(Task brief):
Reproduce the stretch of the debate record below from "said, he hoped" through "denial of justice.", replacing "Amendment" with "motion".

(Text segment):
HC Deb 16 April 1856 vol 141 cc1105-13

Order for Committee read.

House in Committee.

Clauses 1 and 2 agreed to.

Clause 3.

In reply to an observation of Sir ROBERT FERGUSSON,

MR. HORSMAN

said, there was nothing in the principle of the measure to give any reason why it should not apply to Ireland as well as to England, and he had proposed an Amendment at the instance of some gentlemen in Ireland to that effect. It was always desirable that the same law should be applied to both countries, when it was equally applicable.

SIR ROBERT FERGUSON

said, the effect of the Bill in Ireland would be to disqualify those magistrates holding estates under ecclesiastical bodies, who had not converted their leasehold tenures into perpetuity. He thought it would be better to introduce a separate Bill for Ireland, and not in that summary way to extend the measure to Ireland.

MR. HORSMAN

said, he would suggest that the hon. Baronet should propose a clause on the third reading, to provide for the case which he had specified.

MR. I. BUTT

said, that the peculiar tenures to which the hon. Baronet (Sir R. Ferguson) had alluded, existed in England still more extensively than in Ireland. He wished the law of Ireland to be assimilated to that of England, thinking that exceptional legislation for Ireland was a great calamity.

Clause agreed to, as were also Clauses 4 to 6 inclusive.

Clause 7.

MR. CHILD

said, he wished to move the substitution of the words "such county, riding, or division," for "England and Wales." The object of the alteration was, by rendering it necessary that the property constituting the qualification of a justice should exist in the locality in which he exercised his functions, to maintain a local connection between the magistracy and the counties in which they had jurisdiction. The control which justices possessed over the county expenditure made it desirable that their property should be situated in the district from which the funds were levied.

MR. MILES

said, he hoped the Amendment would not be pressed. Its adoption would embarrass the administration of justice by disqualifying magistrates living on the confines of two counties from acting officially in both.

MR. BAINES

said, he viewed the Amendment as an innovation which must work very inconveniently in the cases pointed out by the hon. Member who had last addressed them. Justices ought to be enabled to exercise their functions in conterminous counties.

MR. LLOYD DAVIES

said, he believed that the Amendment would disqualify one fourth of the magistracy of England. If magistrates were prohibited from rendering assistance to a neighbouring bench in cases of emergency, the restriction would often amount to a practical denial of justice.

MR. COLVILE

said, he trusted that the Committee would support him in resisting the Amendment, which, if carried, would render it impossible to administer the law, particularly in cases affecting railways, which often ran through several different counties. Justices acting judicially in adjoining counties would, as at present, make it a point of honour to abstain from voting on questions relating to the rates of other counties than their own.

MR. VANSITTART

said, he thought that land in Scotland should qualify for the office of justice of the peace in England as well as the receipt of interest or dividends. A clause ought, however, to be inserted, expressly precluding magistrates, when acting in adjacent counties, from exercising any power over the county rates.

MR. CHILD

said, it was his intention if his Amendment were assented to, to move as a proviso, that any magistrate should be empowered to act, in all matters affecting the preservation of the peace, in any county bordering upon his own.

(Dataset section):
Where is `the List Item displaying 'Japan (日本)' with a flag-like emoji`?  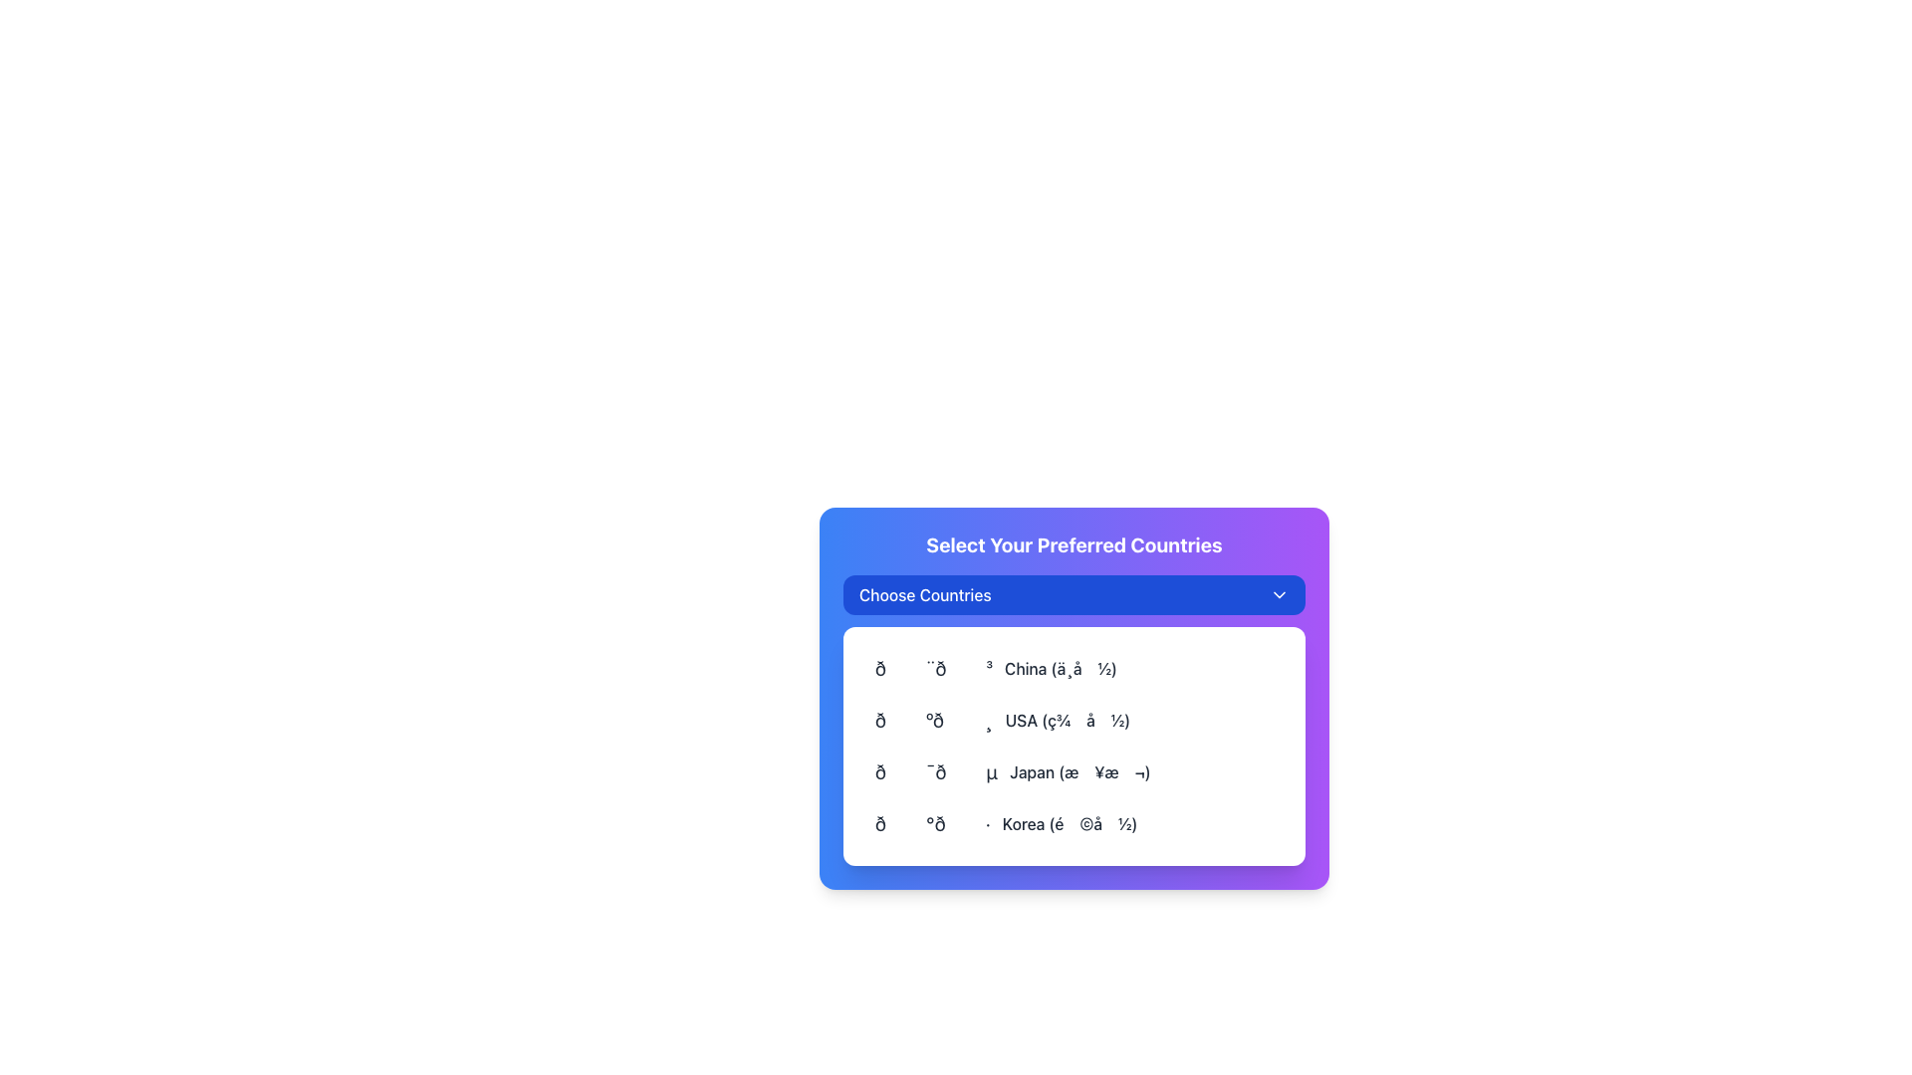
the List Item displaying 'Japan (日本)' with a flag-like emoji is located at coordinates (1013, 771).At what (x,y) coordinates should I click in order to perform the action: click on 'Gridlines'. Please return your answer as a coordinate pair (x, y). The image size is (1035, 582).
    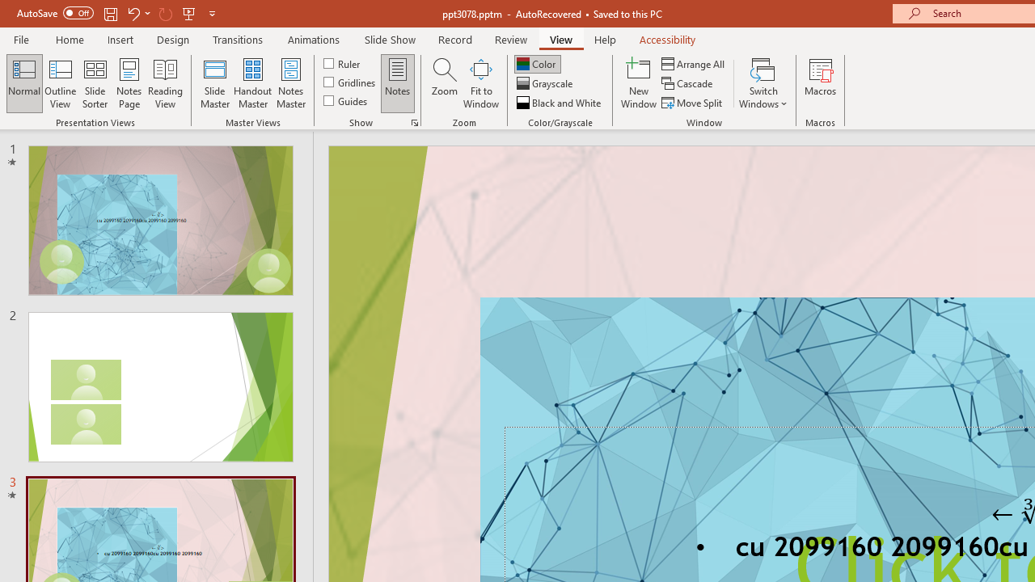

(Solved exercise):
said, he hoped the motion would not be pressed. Its adoption would embarrass the administration of justice by disqualifying magistrates living on the confines of two counties from acting officially in both.

MR. BAINES

said, he viewed the motion as an innovation which must work very inconveniently in the cases pointed out by the hon. Member who had last addressed them. Justices ought to be enabled to exercise their functions in conterminous counties.

MR. LLOYD DAVIES

said, he believed that the motion would disqualify one fourth of the magistracy of England. If magistrates were prohibited from rendering assistance to a neighbouring bench in cases of emergency, the restriction would often amount to a practical denial of justice.